>> START

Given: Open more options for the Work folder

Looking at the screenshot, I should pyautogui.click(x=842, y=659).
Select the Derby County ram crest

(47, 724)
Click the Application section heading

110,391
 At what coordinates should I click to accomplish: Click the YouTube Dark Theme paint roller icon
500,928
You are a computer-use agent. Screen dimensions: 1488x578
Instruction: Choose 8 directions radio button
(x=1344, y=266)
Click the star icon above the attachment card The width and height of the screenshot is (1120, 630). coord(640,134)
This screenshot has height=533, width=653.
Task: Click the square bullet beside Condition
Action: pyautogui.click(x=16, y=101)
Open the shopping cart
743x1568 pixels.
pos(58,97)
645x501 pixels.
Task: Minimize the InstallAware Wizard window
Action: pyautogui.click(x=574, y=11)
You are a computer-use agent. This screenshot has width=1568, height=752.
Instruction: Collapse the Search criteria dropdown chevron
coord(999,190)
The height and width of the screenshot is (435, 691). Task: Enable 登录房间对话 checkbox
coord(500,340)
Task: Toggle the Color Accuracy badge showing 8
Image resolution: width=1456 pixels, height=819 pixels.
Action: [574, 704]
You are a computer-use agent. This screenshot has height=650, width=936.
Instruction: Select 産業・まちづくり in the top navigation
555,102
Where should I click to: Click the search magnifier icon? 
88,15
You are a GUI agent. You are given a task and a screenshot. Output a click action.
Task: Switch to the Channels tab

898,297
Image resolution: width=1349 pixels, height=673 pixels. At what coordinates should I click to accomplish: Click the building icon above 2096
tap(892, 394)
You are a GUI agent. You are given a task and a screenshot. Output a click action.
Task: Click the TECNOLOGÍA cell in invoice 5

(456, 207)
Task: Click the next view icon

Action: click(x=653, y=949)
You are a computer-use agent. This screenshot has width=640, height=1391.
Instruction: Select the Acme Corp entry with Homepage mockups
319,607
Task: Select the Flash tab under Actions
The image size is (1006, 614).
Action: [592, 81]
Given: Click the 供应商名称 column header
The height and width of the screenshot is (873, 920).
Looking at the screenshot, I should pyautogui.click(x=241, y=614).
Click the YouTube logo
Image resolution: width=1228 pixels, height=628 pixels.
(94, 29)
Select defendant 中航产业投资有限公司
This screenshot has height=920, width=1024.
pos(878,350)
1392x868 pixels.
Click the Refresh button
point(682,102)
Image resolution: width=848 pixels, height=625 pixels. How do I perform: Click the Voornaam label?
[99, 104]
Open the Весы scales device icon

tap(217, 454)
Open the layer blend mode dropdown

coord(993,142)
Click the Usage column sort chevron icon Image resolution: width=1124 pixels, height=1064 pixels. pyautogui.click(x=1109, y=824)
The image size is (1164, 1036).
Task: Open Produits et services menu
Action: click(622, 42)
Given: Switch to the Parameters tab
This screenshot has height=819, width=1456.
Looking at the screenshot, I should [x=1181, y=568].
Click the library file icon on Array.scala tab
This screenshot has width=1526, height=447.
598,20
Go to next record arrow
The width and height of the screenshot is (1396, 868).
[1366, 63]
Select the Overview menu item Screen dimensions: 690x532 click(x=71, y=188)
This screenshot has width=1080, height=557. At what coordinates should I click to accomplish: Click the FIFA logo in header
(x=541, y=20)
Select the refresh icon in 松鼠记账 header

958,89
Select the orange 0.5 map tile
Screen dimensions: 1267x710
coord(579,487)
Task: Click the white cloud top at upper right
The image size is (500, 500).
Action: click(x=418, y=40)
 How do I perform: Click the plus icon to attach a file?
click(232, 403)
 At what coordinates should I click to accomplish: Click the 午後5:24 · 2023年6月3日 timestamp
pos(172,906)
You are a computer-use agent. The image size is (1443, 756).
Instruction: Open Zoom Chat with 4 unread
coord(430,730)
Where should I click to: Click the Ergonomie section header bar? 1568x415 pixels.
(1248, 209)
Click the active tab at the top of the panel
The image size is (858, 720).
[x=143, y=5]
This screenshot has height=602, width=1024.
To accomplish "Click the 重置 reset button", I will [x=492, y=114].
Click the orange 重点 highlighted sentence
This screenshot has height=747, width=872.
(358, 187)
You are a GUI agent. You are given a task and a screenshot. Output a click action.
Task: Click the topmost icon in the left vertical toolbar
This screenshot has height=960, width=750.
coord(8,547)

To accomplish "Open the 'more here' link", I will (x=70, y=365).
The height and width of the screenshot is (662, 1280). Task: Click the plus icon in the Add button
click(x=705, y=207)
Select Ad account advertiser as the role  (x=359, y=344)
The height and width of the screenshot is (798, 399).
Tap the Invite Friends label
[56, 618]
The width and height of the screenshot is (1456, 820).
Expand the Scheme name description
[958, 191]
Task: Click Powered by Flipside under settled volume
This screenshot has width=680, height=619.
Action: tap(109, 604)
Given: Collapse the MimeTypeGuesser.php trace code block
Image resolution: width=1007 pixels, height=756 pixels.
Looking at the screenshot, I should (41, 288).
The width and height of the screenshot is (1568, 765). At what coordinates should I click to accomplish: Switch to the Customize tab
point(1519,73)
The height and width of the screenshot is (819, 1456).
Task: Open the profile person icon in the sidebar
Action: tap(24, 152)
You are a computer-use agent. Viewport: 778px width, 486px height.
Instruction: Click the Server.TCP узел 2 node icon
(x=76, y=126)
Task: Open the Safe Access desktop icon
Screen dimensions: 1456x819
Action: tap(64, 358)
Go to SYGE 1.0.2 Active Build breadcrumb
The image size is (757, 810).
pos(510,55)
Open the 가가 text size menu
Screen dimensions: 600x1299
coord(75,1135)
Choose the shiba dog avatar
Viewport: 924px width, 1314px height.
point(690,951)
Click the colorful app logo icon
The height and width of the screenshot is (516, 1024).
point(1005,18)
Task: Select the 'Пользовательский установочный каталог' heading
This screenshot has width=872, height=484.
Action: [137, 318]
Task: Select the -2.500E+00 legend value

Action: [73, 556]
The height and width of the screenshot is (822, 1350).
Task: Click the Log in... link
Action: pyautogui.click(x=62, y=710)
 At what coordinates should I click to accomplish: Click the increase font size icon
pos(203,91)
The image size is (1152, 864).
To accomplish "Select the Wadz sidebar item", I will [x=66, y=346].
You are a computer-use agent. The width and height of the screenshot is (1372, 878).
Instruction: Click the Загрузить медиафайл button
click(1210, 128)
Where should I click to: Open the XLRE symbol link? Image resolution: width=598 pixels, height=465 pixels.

>> END

Lay out the entries from the line with "Select Ad account" up to and including the line with "point(1005,18)" as a Markdown table with two columns, Row and Line. Number each line in Row and leave out any blank lines.

§ Response to this exercise:
| Row | Line |
|---|---|
| 1 | Select Ad account advertiser as the role  (x=359, y=344) |
| 2 | The height and width of the screenshot is (798, 399). |
| 3 | Tap the Invite Friends label |
| 4 | [56, 618] |
| 5 | The width and height of the screenshot is (1456, 820). |
| 6 | Expand the Scheme name description |
| 7 | [958, 191] |
| 8 | Task: Click Powered by Flipside under settled volume |
| 9 | This screenshot has width=680, height=619. |
| 10 | Action: tap(109, 604) |
| 11 | Given: Collapse the MimeTypeGuesser.php trace code block |
| 12 | Image resolution: width=1007 pixels, height=756 pixels. |
| 13 | Looking at the screenshot, I should (41, 288). |
| 14 | The width and height of the screenshot is (1568, 765). At what coordinates should I click to accomplish: Switch to the Customize tab |
| 15 | point(1519,73) |
| 16 | The height and width of the screenshot is (819, 1456). |
| 17 | Task: Open the profile person icon in the sidebar |
| 18 | Action: tap(24, 152) |
| 19 | You are a computer-use agent. Viewport: 778px width, 486px height. |
| 20 | Instruction: Click the Server.TCP узел 2 node icon |
| 21 | (x=76, y=126) |
| 22 | Task: Open the Safe Access desktop icon |
| 23 | Screen dimensions: 1456x819 |
| 24 | Action: tap(64, 358) |
| 25 | Go to SYGE 1.0.2 Active Build breadcrumb |
| 26 | The image size is (757, 810). |
| 27 | pos(510,55) |
| 28 | Open the 가가 text size menu |
| 29 | Screen dimensions: 600x1299 |
| 30 | coord(75,1135) |
| 31 | Choose the shiba dog avatar |
| 32 | Viewport: 924px width, 1314px height. |
| 33 | point(690,951) |
| 34 | Click the colorful app logo icon |
| 35 | The height and width of the screenshot is (516, 1024). |
| 36 | point(1005,18) |